Question

An electron is accelerated from rest through a potential of \(1.0 \cdot 10^{6} \mathrm{~V}\). What is its final speed?

Short answer

Answer: The final speed of the electron is \(1.87 \cdot 10^7 \ \mathrm{m/s}\).

Step-by-step solution

Define the given quantities

An electron has a charge \(q = -e = -1.6 \cdot 10^{-19} \mathrm{C}\) (Coulombs) and a mass \(m = 9.11 \cdot 10^{-31} \mathrm{kg}\). The potential difference through which the electron is accelerated is \(V = 1.0 \cdot 10^{6} \mathrm{V}\).

Calculate the change in electric potential energy

The change in electric potential energy, \(\Delta U\), is given by the product of the charge of the electron (\(q\)) and the potential difference (\(V\)): \(\Delta U = q \cdot V = (-1.6 \cdot 10^{-19} \mathrm{C})(1.0 \cdot 10^{6}\mathrm{~V}) = -1.6 \cdot 10^{-13} \mathrm{J}\) (Joules)

Apply the conservation of energy principle

Since the electron starts from rest, we can apply the conservation of energy principle, which states that the change in electric potential energy is equal to the change in kinetic energy: \(\Delta K = \Delta U\) The initial kinetic energy, \(K_{initial}\), is zero, and the final kinetic energy, \(K_{final}\), can be represented as: \(K_{final} = \frac{1}{2}mv^2\)

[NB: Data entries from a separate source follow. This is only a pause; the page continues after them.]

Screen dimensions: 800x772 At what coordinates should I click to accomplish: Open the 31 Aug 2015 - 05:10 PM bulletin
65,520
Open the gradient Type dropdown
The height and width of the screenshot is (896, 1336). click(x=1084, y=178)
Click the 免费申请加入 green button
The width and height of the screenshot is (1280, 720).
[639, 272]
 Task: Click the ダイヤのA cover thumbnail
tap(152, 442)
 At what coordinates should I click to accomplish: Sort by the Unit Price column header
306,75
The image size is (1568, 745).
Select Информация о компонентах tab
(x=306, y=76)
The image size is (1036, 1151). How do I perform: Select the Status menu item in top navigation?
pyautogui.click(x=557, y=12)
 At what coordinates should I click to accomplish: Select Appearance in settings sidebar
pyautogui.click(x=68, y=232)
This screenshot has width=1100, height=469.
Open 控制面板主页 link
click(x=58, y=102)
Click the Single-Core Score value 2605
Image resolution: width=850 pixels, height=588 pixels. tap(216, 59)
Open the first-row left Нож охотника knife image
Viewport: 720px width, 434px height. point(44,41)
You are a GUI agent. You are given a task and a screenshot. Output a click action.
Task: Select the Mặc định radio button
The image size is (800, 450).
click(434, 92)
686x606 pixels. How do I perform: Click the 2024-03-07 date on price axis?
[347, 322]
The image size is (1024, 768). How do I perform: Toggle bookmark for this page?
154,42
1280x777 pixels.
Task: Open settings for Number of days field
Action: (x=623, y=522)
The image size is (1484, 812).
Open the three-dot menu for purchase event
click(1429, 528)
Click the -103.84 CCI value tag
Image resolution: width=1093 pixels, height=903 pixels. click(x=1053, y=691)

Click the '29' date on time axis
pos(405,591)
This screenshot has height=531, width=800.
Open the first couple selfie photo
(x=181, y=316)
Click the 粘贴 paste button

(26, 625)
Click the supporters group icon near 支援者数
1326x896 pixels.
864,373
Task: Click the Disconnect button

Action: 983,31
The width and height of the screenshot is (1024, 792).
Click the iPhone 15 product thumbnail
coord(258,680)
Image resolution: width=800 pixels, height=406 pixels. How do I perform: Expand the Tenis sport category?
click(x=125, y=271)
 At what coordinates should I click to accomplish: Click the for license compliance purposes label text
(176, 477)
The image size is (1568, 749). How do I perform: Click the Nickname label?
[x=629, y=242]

Calculate the final kinetic energy

We know that \(\Delta K = K_{final} - K_{initial}\), which simplifies to: \(K_{final} = \Delta U\) Plugging in the value of \(\Delta U\) calculated in Step 2, we get: \(K_{final} = -1.6 \cdot 10^{-13} \mathrm{J}\)

Calculate the final speed of the electron

Now that we have the final kinetic energy, we can solve for the final speed, \(v\), of the electron: \(\frac{1}{2}mv^2 = K_{final}\) Solving for \(v\), we get: \(v = \sqrt{\frac{2 \cdot K_{final}}{m}}\) Plugging in the values for \(K_{final}\) and \(m\), we get: \(v = \sqrt{\frac{2 \cdot (-1.6 \cdot 10^{-13} \mathrm{J})}{(9.11 \cdot 10^{-31} \mathrm{kg})}} \approx 1.87 \cdot 10^7 \ \mathrm{m/s}\) (meters per second) The final speed of the electron is \(1.87 \cdot 10^7 \ \mathrm{m/s}\).